The bottleneck moves from acquisition to reporting
A one-stop screening visit is an acquisition-side win with a reporting-side bill. A screening mammogram and a low-dose chest CT are both quick to acquire — but each low-dose CT demands a careful read: nodules found and measured, comparison against priors, Lung-RADS categorization, a documented follow-up recommendation. Multiply that by a program that is now actively recruiting from its sister screening pipeline, and the constraint is no longer the scanner schedule. It is the reading queue.
This is where AI CT reporting fits the integrated-screening picture. A foundation-model approach produces a comprehensive, structured draft for each chest CT — findings described and measured, formatted into a ready-to-sign report. xAID's in-house radiologist reviews every preliminary before delivery, and your radiologist signs the final. The screening program absorbs the added read volume without needing radiologist headcount to grow in step with it.
The study's closing argument is about equity as much as efficiency: optimizing breast screening within the LCS population "may have the potential to reduce screening disparities and increase early breast cancer detection through a tailored approach for high-risk women." Programs that want that outcome should assume the imaging volume that comes with it — and build the reporting capacity first.
Frequently asked questions
What did the JACR study on breast and lung cancer screening find?
Researchers at Thomas Jefferson University analyzed nearly 4,400 patients in a centralized lung cancer screening program between 2018 and 2025, of whom 2,100 were women also eligible for breast cancer screening. About 54% had completed screening mammography within one year of their low-dose CT, and 67% within two years — well below the national estimate that almost 80% of women complete screening mammography within two years.
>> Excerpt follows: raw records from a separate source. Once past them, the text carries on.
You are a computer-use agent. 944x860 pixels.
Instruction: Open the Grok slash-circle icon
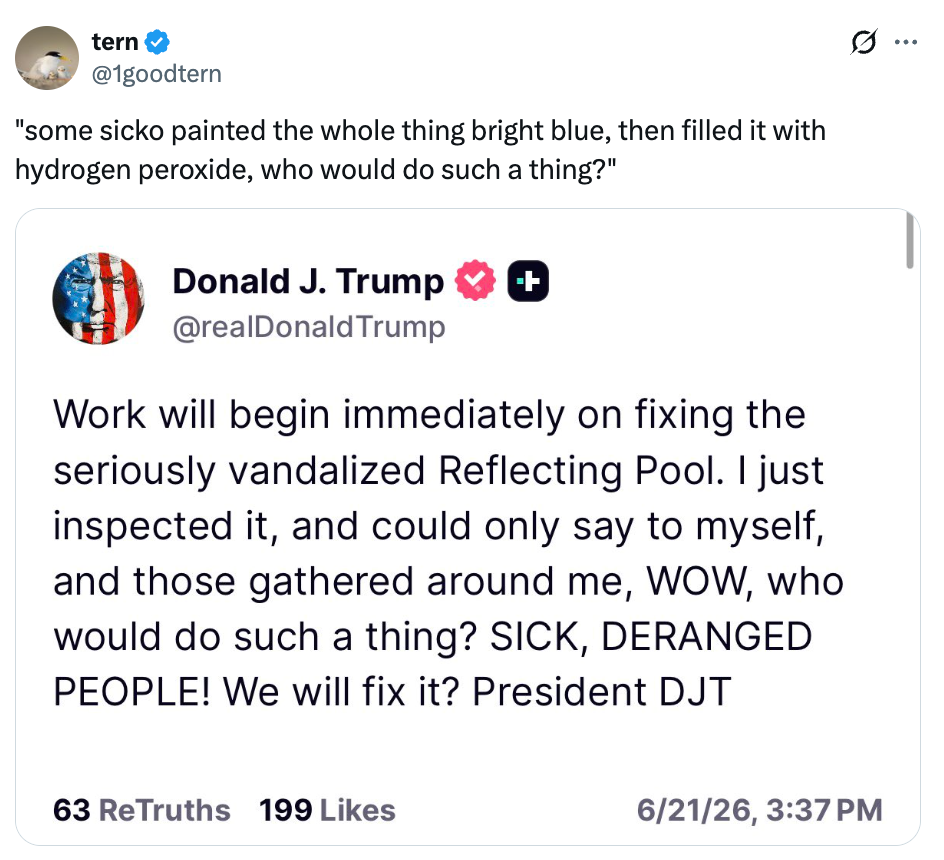864,42
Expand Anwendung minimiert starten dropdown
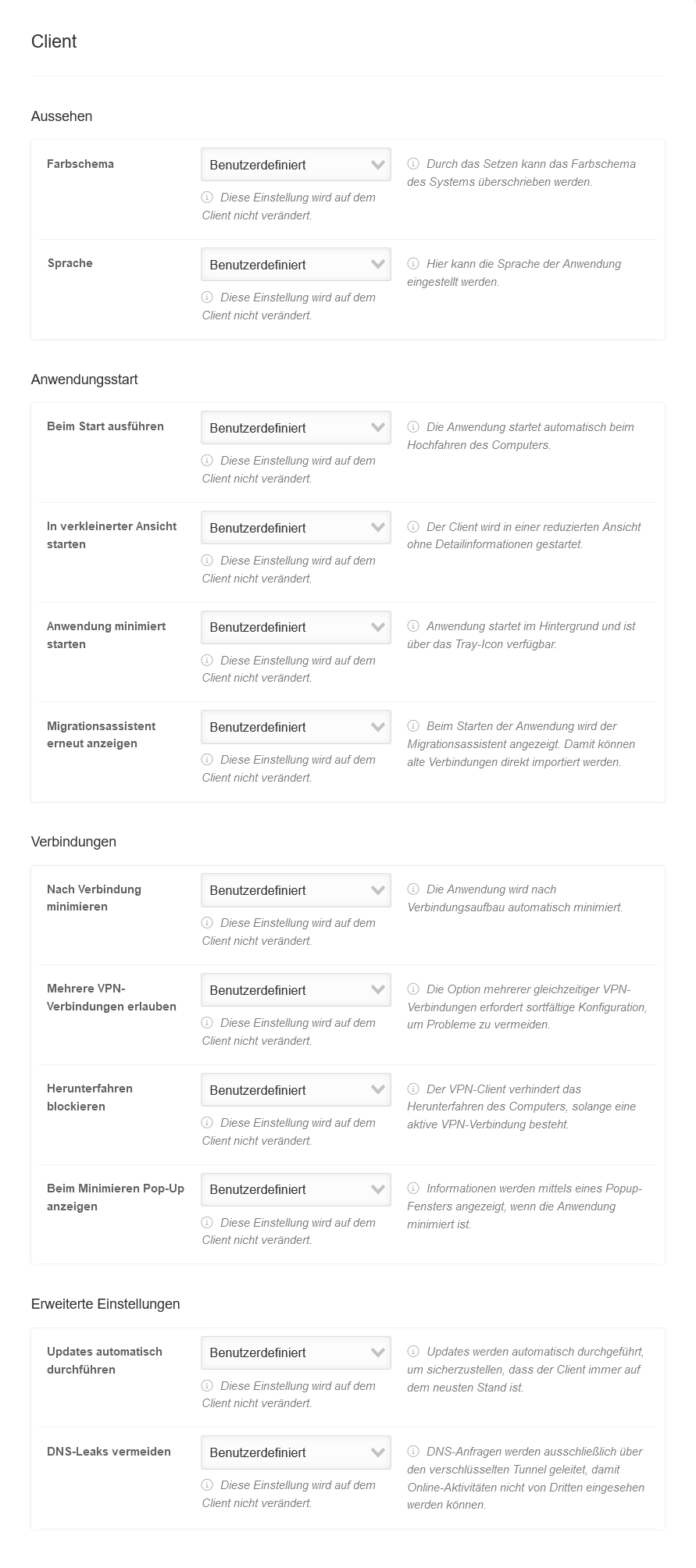Viewport: 696px width, 1568px height. point(295,627)
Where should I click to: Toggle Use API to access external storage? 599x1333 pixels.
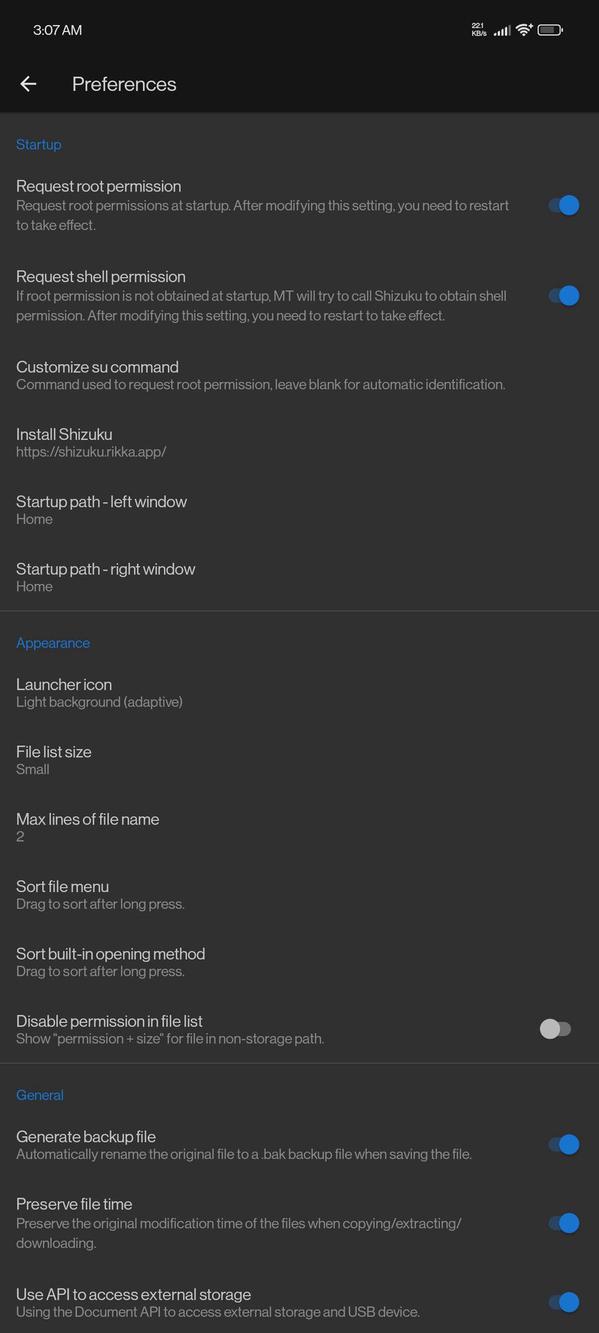(x=565, y=1302)
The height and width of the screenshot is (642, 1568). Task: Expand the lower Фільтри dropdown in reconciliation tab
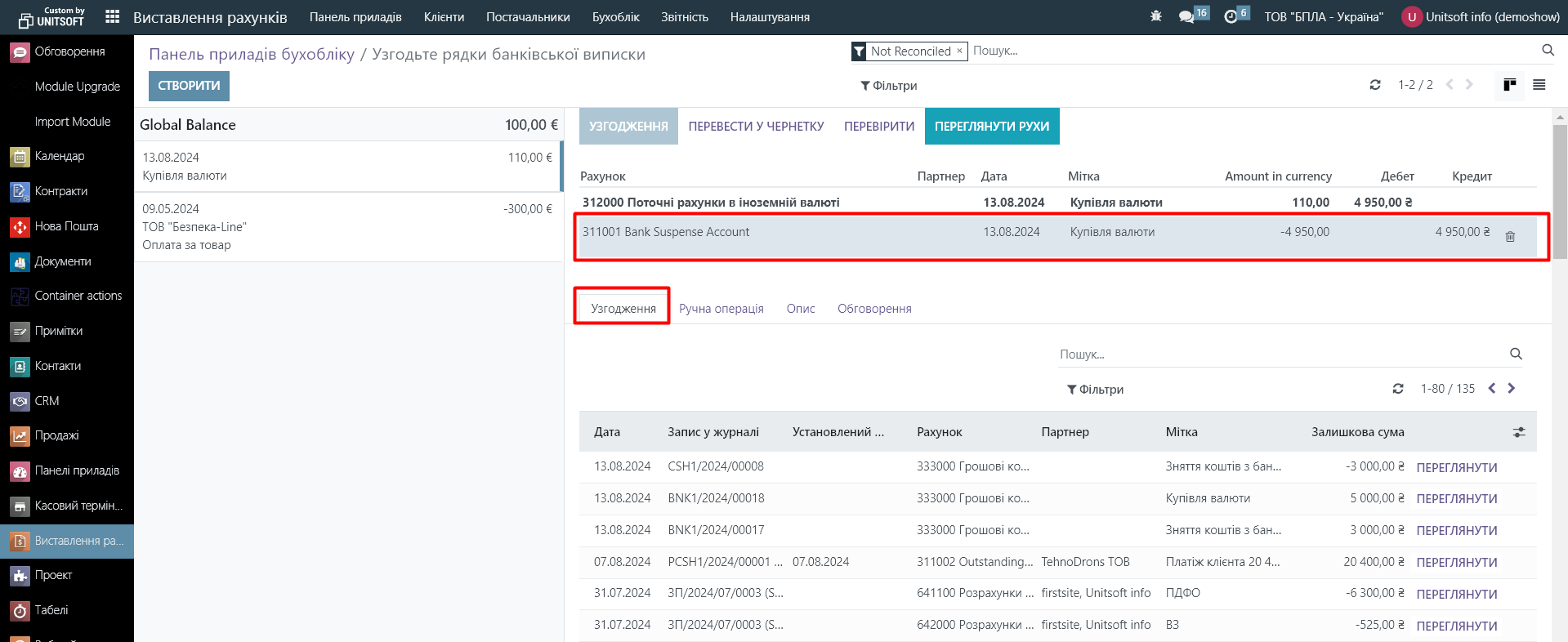(1095, 390)
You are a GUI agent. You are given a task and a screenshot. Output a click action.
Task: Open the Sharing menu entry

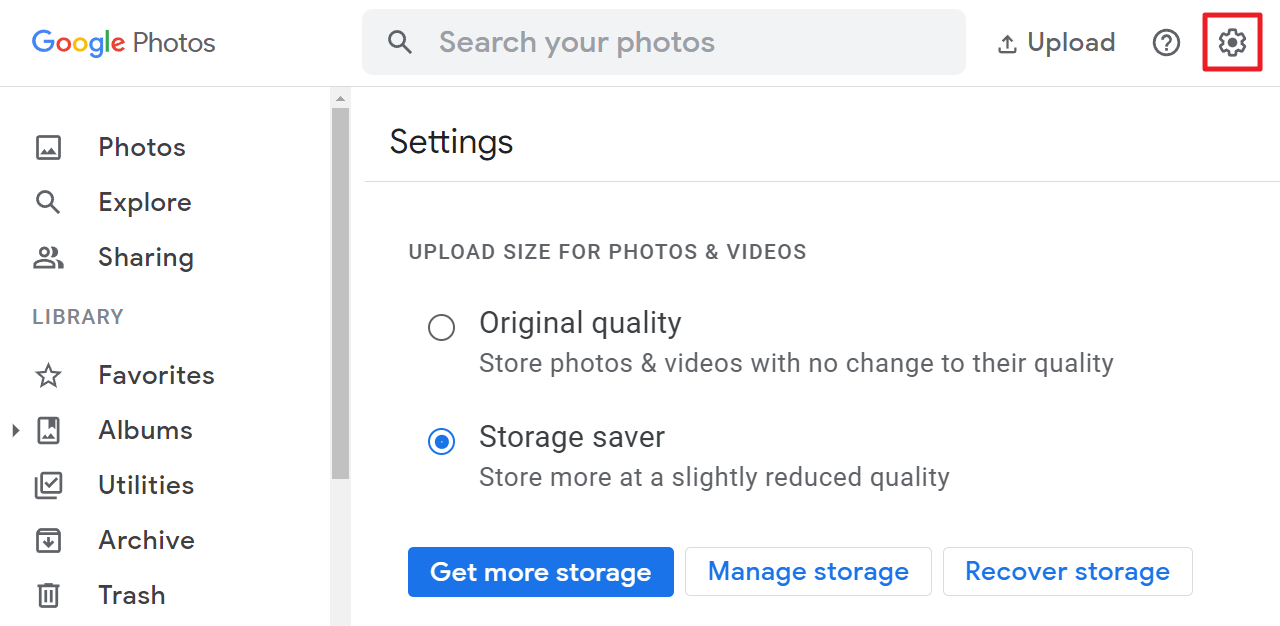click(146, 257)
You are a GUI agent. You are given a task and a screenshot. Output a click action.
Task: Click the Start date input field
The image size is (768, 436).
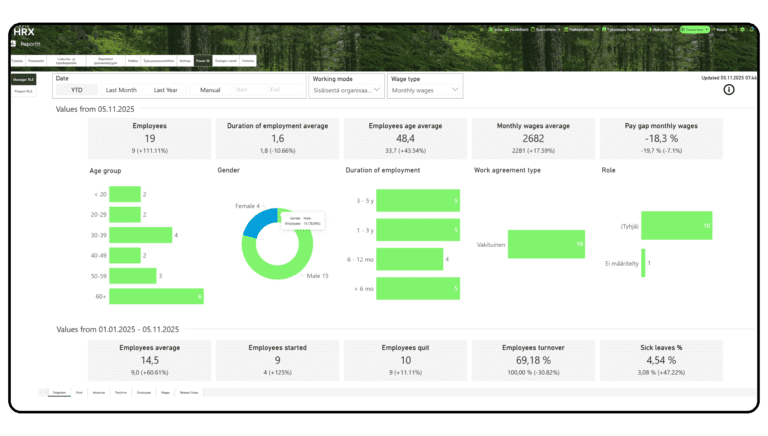pyautogui.click(x=241, y=90)
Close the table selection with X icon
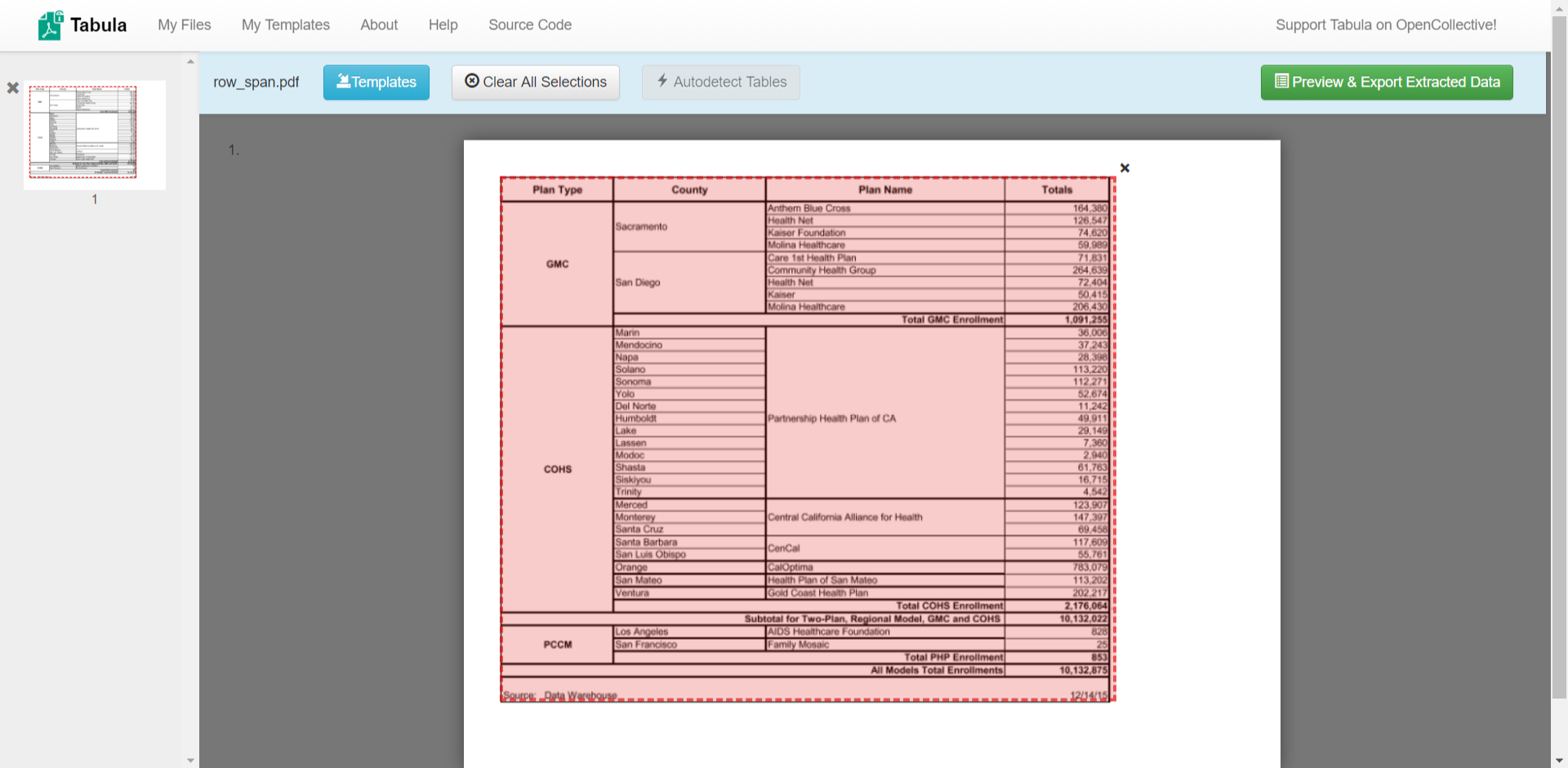This screenshot has width=1568, height=768. click(1125, 168)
The analysis was published in the Journal of the American College of Radiology on July 3, 2026.
Why do experts want breast and lung cancer screening programs integrated?
Because each program is a captive audience for the other. Prior studies showed mammography visits can identify women eligible for lung cancer screening; the new JACR study shows the reciprocal gap — women already engaged in lung screening are falling behind on mammography. The authors call for an integrated framework in which participation in one cancer screening program facilitates engagement in others, using coordinated scheduling and navigation embedded in lung screening workflows.
What does combined breast and lung screening mean for an imaging center's operations?
Three things change: eligibility capture must run in both directions (smoking history at mammography intake, mammography status in lung screening navigation), scheduling must support same-visit or closely coordinated exams, and reporting volume rises faster than acquisition time. A combined visit adds a mammogram and, in the reciprocal flow, more low-dose CTs — each low-dose CT requiring nodule assessment, comparison against priors, and Lung-RADS categorization. The bottleneck moves from the scanner to the reading queue.
How can a lung cancer screening program absorb more CT reads without adding radiologists?
By raising throughput per radiologist rather than headcount. AI CT reporting generates a structured, ready-to-sign draft for each low-dose chest CT — xAID's in-house radiologist reviews every preliminary, and your radiologist signs the final. The radiologist stays accountable for every read, while the repetitive drafting and measurement work that scales with screening volume is absorbed by the AI-drafted report.
Source: Maceyko M, et al. "Screening Mammography Completion Among Women Enrolled in a Lung Cancer Screening Program," Journal of the American College of Radiology, published online July 3, 2026 (doi.org/10.1016/j.jacr.2026.06.017, open access), as reported by Radiology Business. Figures are rounded as reported.